However, the Tribunal has interpreted the word “may” in subsection 45(3) of the Act as an indication of Parliament’s intention to confer a discretion on the Tribunal in deciding whether to grant access to confidential information to any counsel in any proceedings. [5] As stated in Ottoson-King, that discretion is not unfettered. It must be exercised in good faith, on the basis of the considerations that are relevant to the statutory purpose and objective of the Act. [6] The Tribunal adopts the reasoning in Ottoson-King as to its role vis-à-vis the protection of confidential information:

It is clear from reading sections 44 to 48 of the Act that Parliament considers the protection of confidential information in the Tribunal’s proceedings to be an important objective. In particular, subsection 45(3) of the Act provides that disclosure may be subject to “such conditions as the Tribunal considers are reasonably necessary or desirable to ensure that” confidential information is not disclosed to any party to the proceedings or to any business competitor or rival. In the Tribunal’s view, the fact that subsection 45(3) of the Act contemplates that the Tribunal may disclose confidential information, subject to such conditions as it considers are reasonably necessary or desirable to ensure that confidential information is not disclosed to any party or business competitor or rival, indicates that the Tribunal is under an obligation to safeguard confidential information. In exercising its discretion under subsection 45(3) of the Act, the Tribunal is, therefore, of the view that it must be mindful of that objective. [7]

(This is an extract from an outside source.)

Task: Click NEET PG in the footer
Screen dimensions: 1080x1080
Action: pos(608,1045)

Being mindful of the above-mentioned objective, the Tribunal is of the view, to use the Tribunal’s words in a previous proceeding, [8] that there is an “understandable apprehension” on the part of the intervener that a possible disclosure of confidential information to its competitor or rival could occur if the Tribunal were to grant Mr. Healey access to that information. Without questioning Mr. Healey’s integrity, the Tribunal is of the view that his current professional activities as a lobbyist, particularly his involvement and potential involvement with companies directly competing with the intervener to which the information relates, do not allow sufficient guaranties for the Tribunal to authorize the disclosure of that information under any conditions.

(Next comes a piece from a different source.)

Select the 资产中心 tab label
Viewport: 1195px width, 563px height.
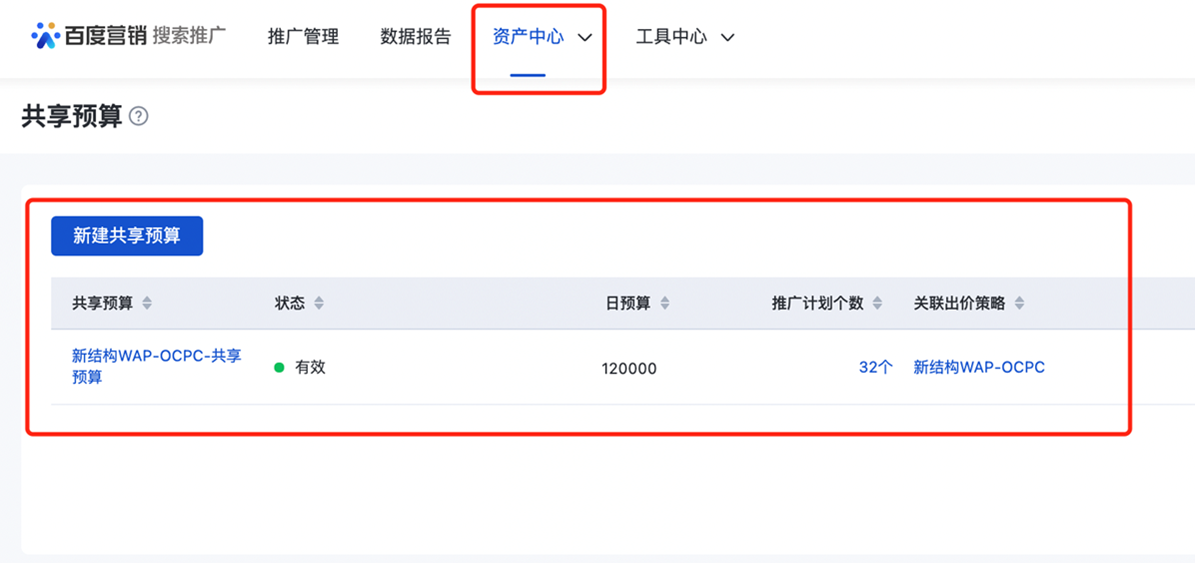coord(528,37)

Being of the view that there is a risk that Mr. Healey, even involuntarily, could disclose the requested confidential information in a manner likely to make it available to a business competitor or rival of the intervener, the Tribunal denies the complainants’ request for disclosure of that confidential information to Mr. Healey.

Arthur B. Trudeau
_________________________
Arthur B. Trudeau
Presiding Member


1. Subrule 16(1) of the Canadian International Trade Tribunal Rules, SOR/91-499.

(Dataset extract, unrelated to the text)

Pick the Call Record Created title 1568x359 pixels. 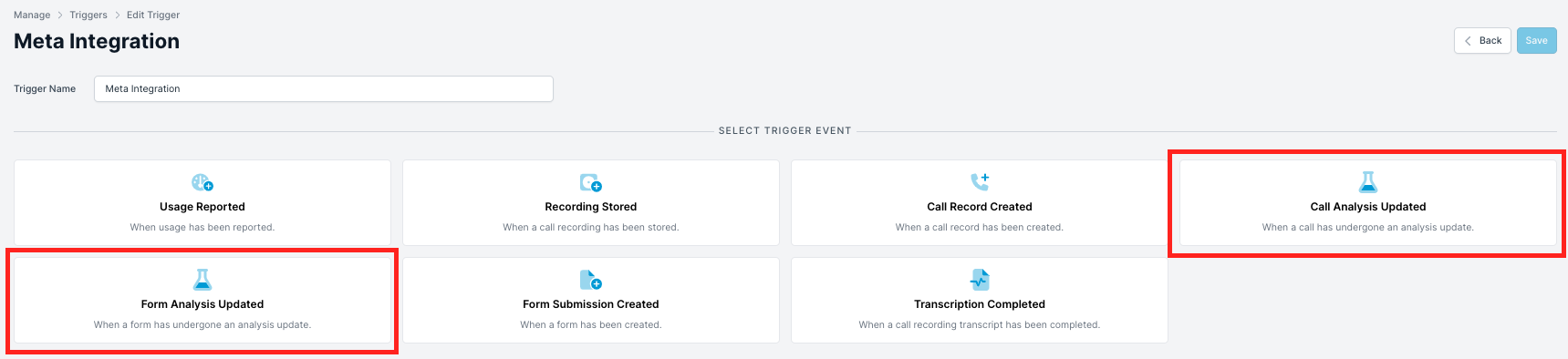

2. R.S.C. 1985 (4th Supp.), c. 47 [hereinafter Act].

3. (9 June 1998), RR-97-008 (CITT) at 5 [hereinafter Mathewson].

4. Ibid.

5. (11 March 1994), NQ-93-003 (CITT) at 2 [hereinafter Ottoson-King].

6. In The Director of Investigation and Research, Competition Act v. CITT, the Federal Court of Canada concluded that sections 44 to 48 of the Act “constitute a complete code with regard to disclosure of confidential information” (17 November 1993), A-584-93.

7. Supra note 5.

8. (21 June 1994), NQ-93-007 (CITT) at 8.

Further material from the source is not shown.